**Written problem**
Please put these lines into a Markdown table with the columns Number and Record line, one row per line and blank lines skipped. Omit the pictures.

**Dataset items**
<<<<
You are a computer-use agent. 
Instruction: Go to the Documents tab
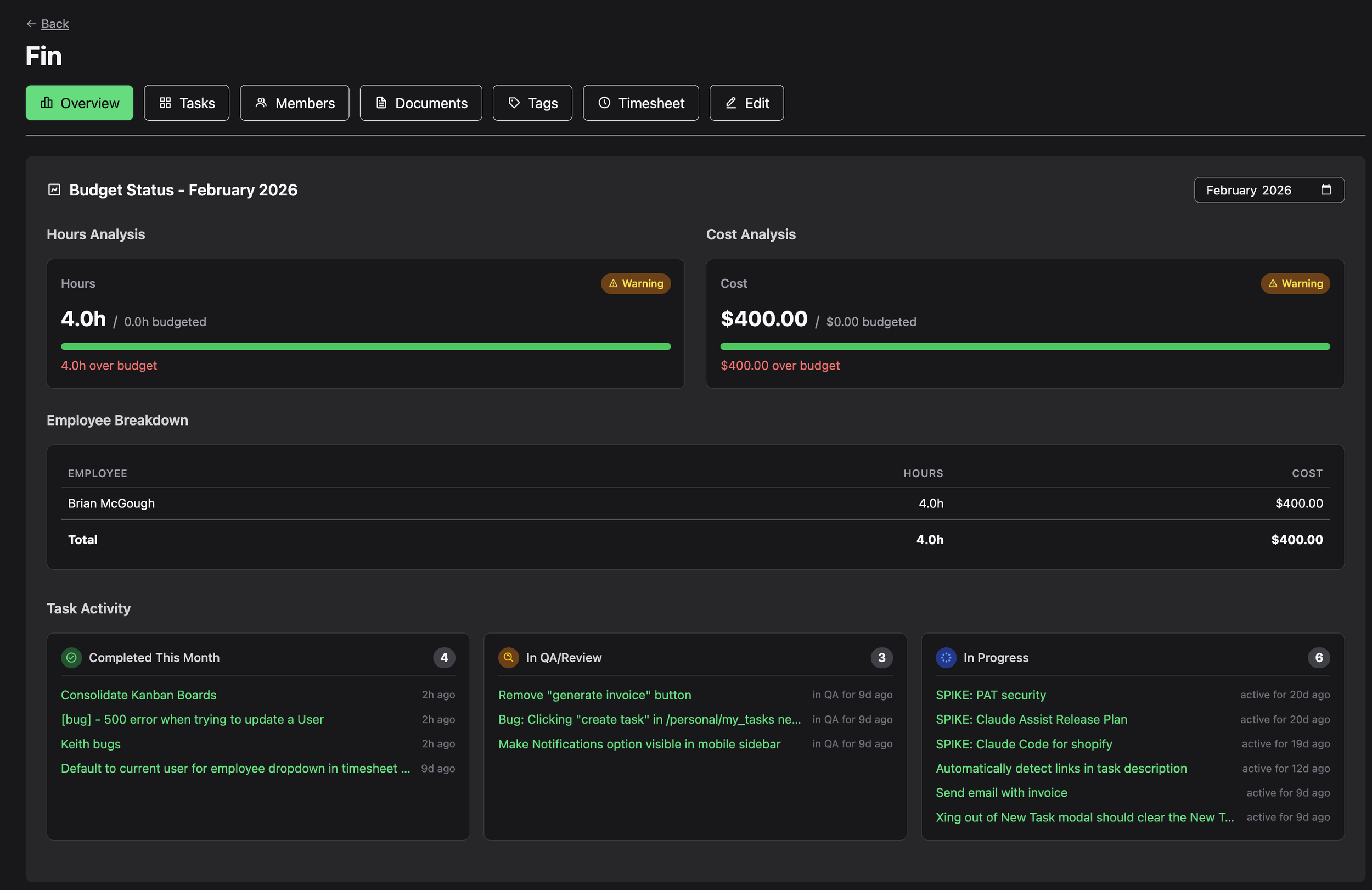pos(421,103)
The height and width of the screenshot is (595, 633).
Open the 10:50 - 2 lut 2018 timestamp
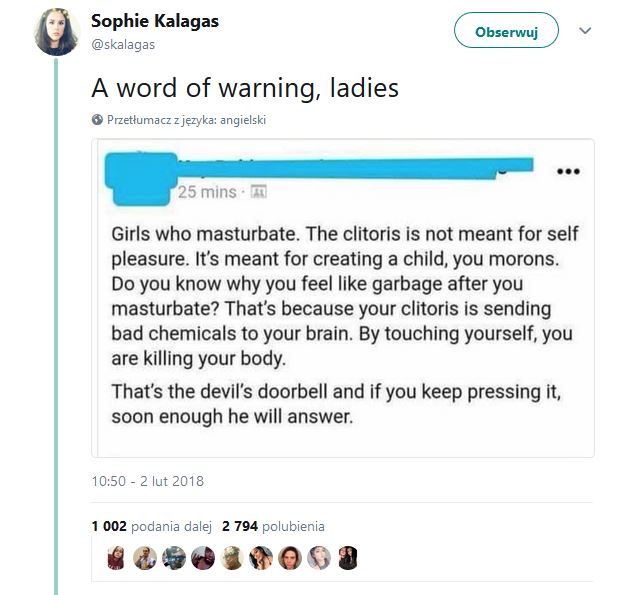(x=148, y=481)
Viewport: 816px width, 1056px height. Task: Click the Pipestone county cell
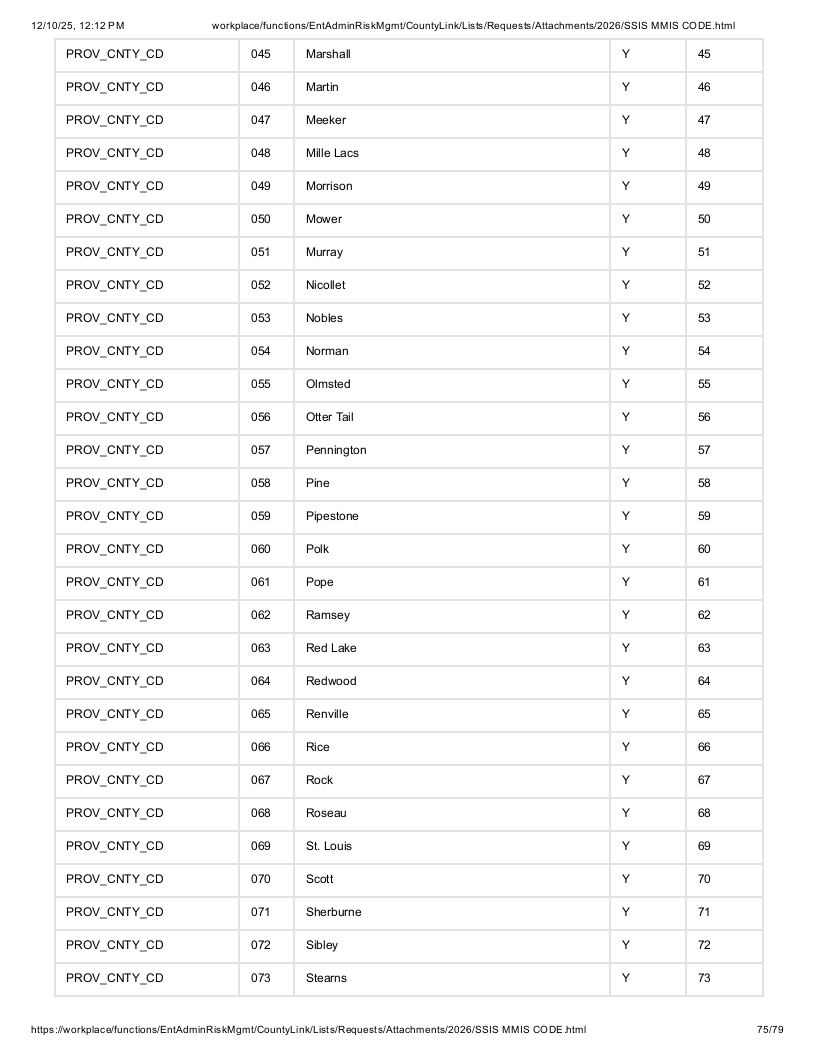pyautogui.click(x=452, y=517)
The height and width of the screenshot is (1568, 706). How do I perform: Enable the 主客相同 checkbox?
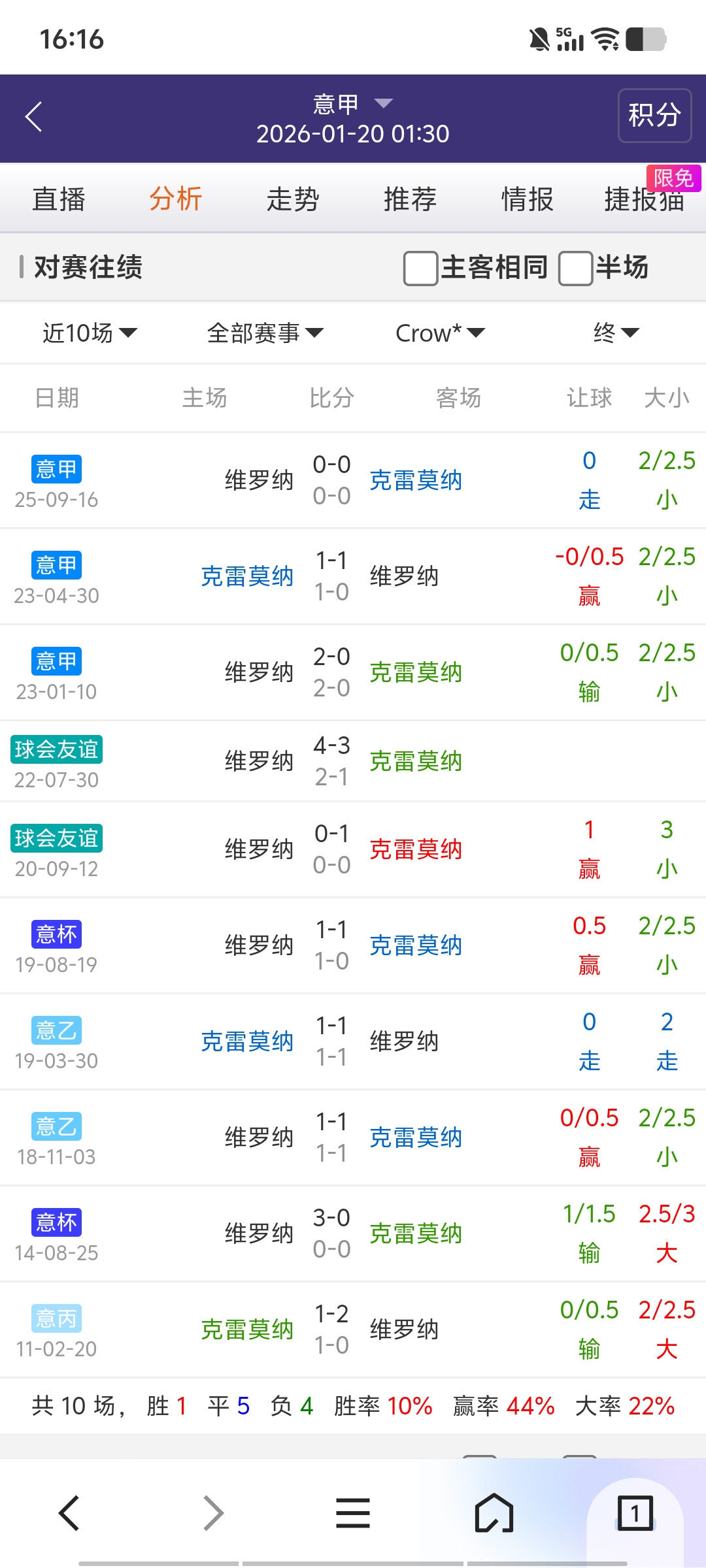tap(420, 269)
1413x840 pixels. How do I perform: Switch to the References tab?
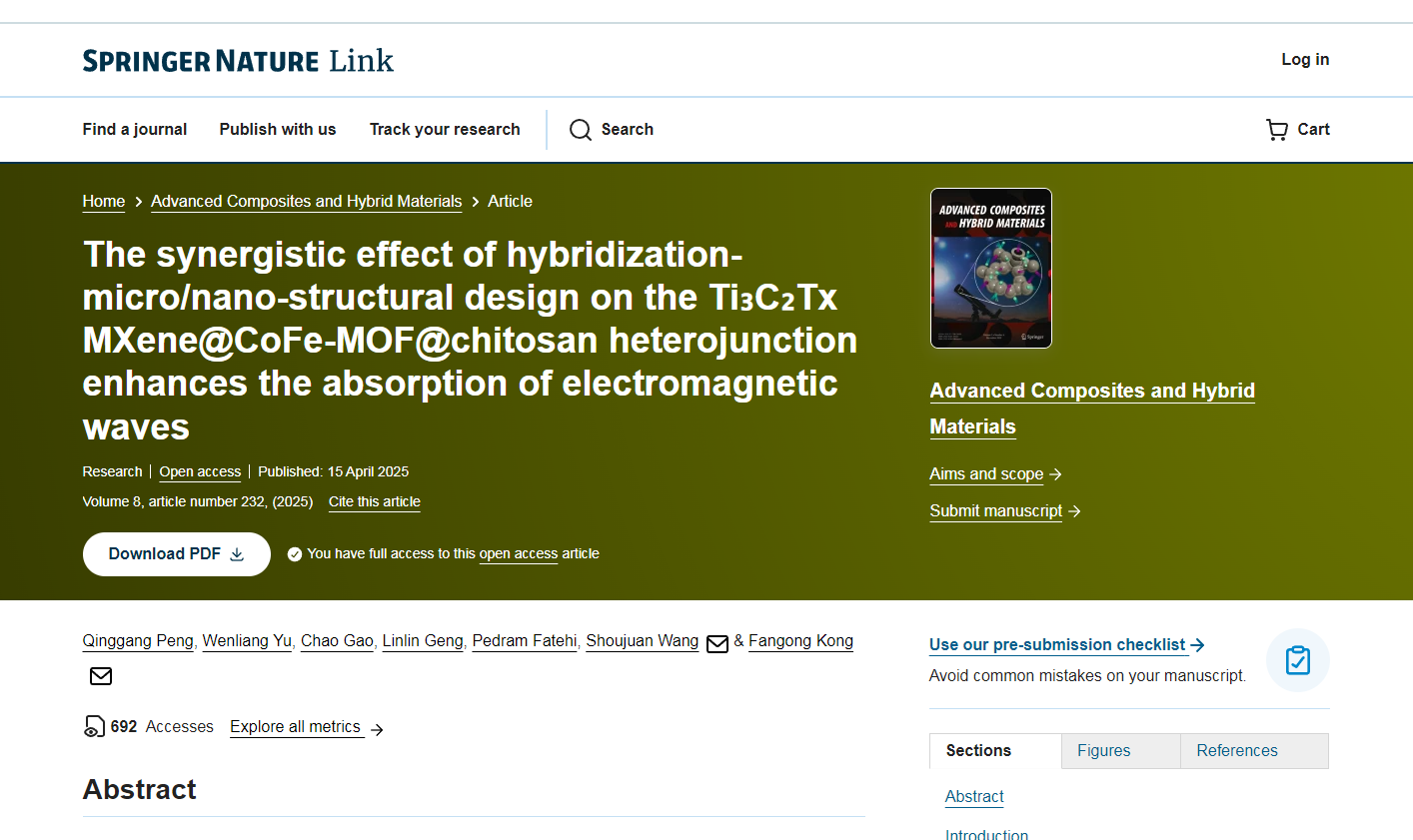1236,751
>>>>
**Result**
| Number | Record line |
|---|---|
| 1 | You are a computer-use agent.  |
| 2 | Instruction: Go to the Documents tab |
| 3 | pos(421,103) |
| 4 | The height and width of the screenshot is (595, 633). |
| 5 | Open the 10:50 - 2 lut 2018 timestamp |
| 6 | (x=148, y=481) |
| 7 | Viewport: 816px width, 1056px height. Task: Click the Pipestone county cell |
| 8 | pyautogui.click(x=452, y=517) |
| 9 | The height and width of the screenshot is (1568, 706). How do I perform: Enable the 主客相同 checkbox? |
| 10 | tap(420, 269) |
| 11 | 1413x840 pixels. How do I perform: Switch to the References tab? |
| 12 | 1236,751 |